La Moxibustione é un ramo molto importante della medicina tradizionale cinese e giapponese.
Viene applicata prevalentemente sugli stessi punti usati in agopuntura.
Per le applicazioni, generalmente, viene usata l'artemisia, un'erba dalle caratteristiche
molto particolari; quando la si accende per riscaldare il punto interessato,
ha la prerogativa di bruciare uniformemente, sviluppando un calore continuo fino al
suo esaurimento.
Il calore attraversando i punti del sistema dei meridiani e dei
collaterali, si trasmette ad essi.
Gli effetti prodotti dalla moxibustione sono la stimolazione dell'energia ed
una migliore circolazione sanguigna, nonché un rafforzamento del metabolismo e
una rimozione della stasi del sangue, riducendo eventuali processi degenerativi
quali l'artrosi ed altre malattie.
Promuove, insomma, la rigenerazione del sangue e dei tessuti, aumentando la resistenza
del malato attraverso un rafforzamento dello yin e dello yang.
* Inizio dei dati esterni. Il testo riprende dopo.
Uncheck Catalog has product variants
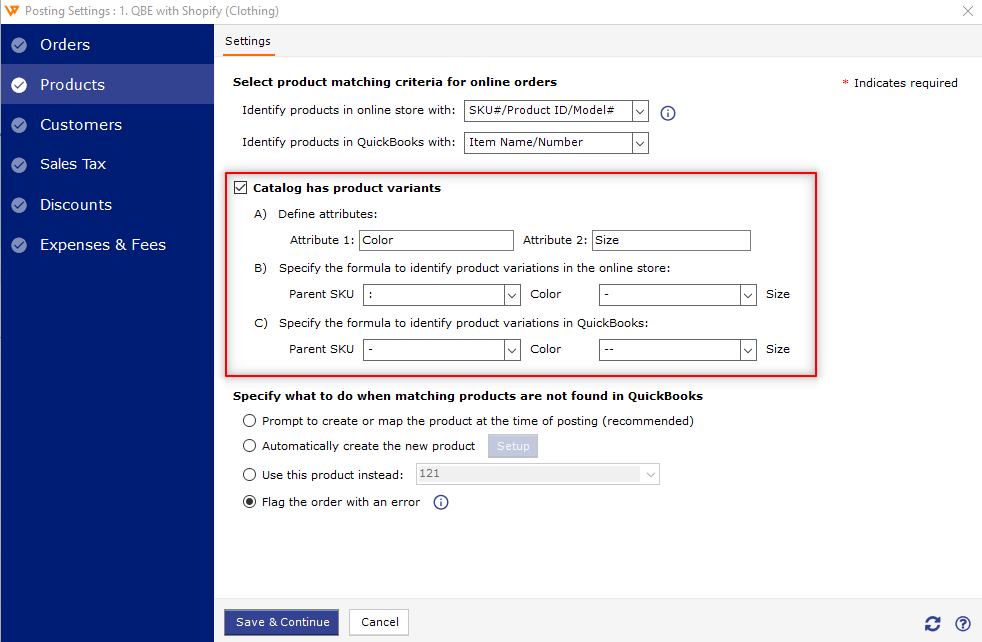This screenshot has height=642, width=982. click(240, 188)
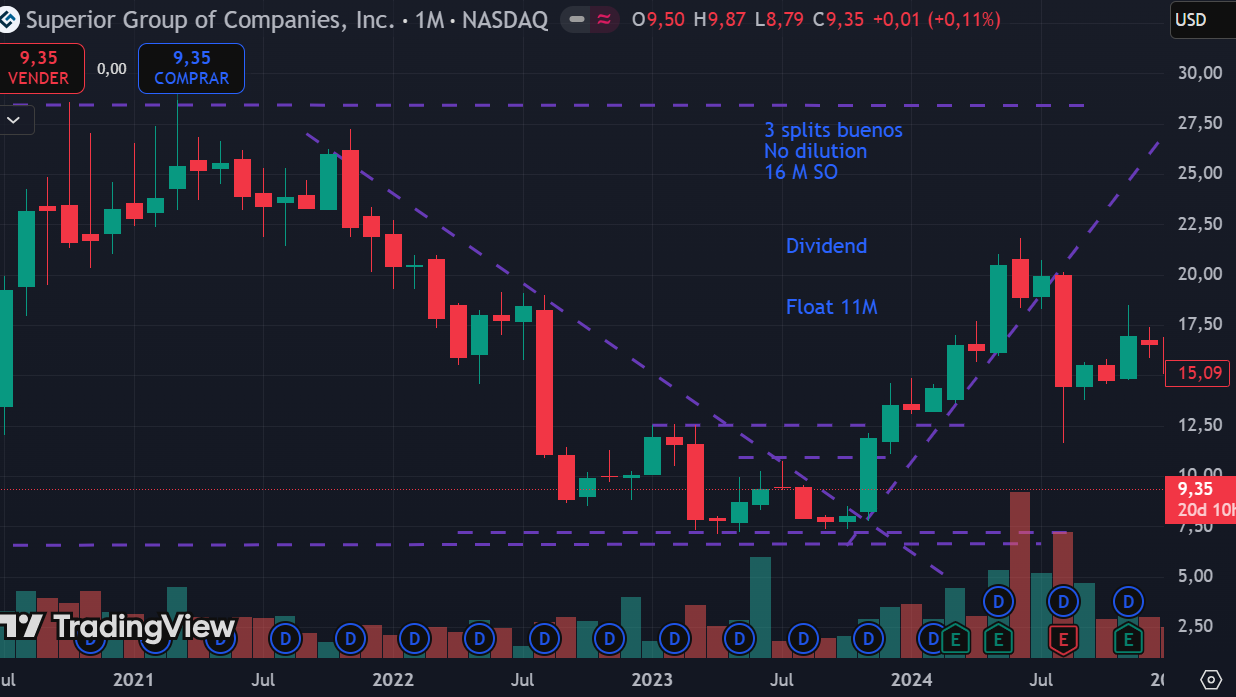Viewport: 1236px width, 697px height.
Task: Click dividend D marker above the 2023 label
Action: (x=675, y=637)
E' un metodo di cura esterno che ha come obiettivo la cura e la prevenzione delle malattie.
Ho avuto, nel corso degli anni, la fortuna di collaborare con il prof. Nabuaki,
un agopuntore della scuola giapponese Riodoraku, che pratica la moxibustione, assieme agli aghi,
ed é stata una bellissima esperienza.
Il professore che attualmente ha 70 anni, si é rivelato estremamente scrupoloso nel curare i malati,
fino al punto che essi stessi finiscono per manifestare grande fiducia ed apprezzamento nei
confronti di questa metodologia, così poco conosciuta nel nostro Occidente.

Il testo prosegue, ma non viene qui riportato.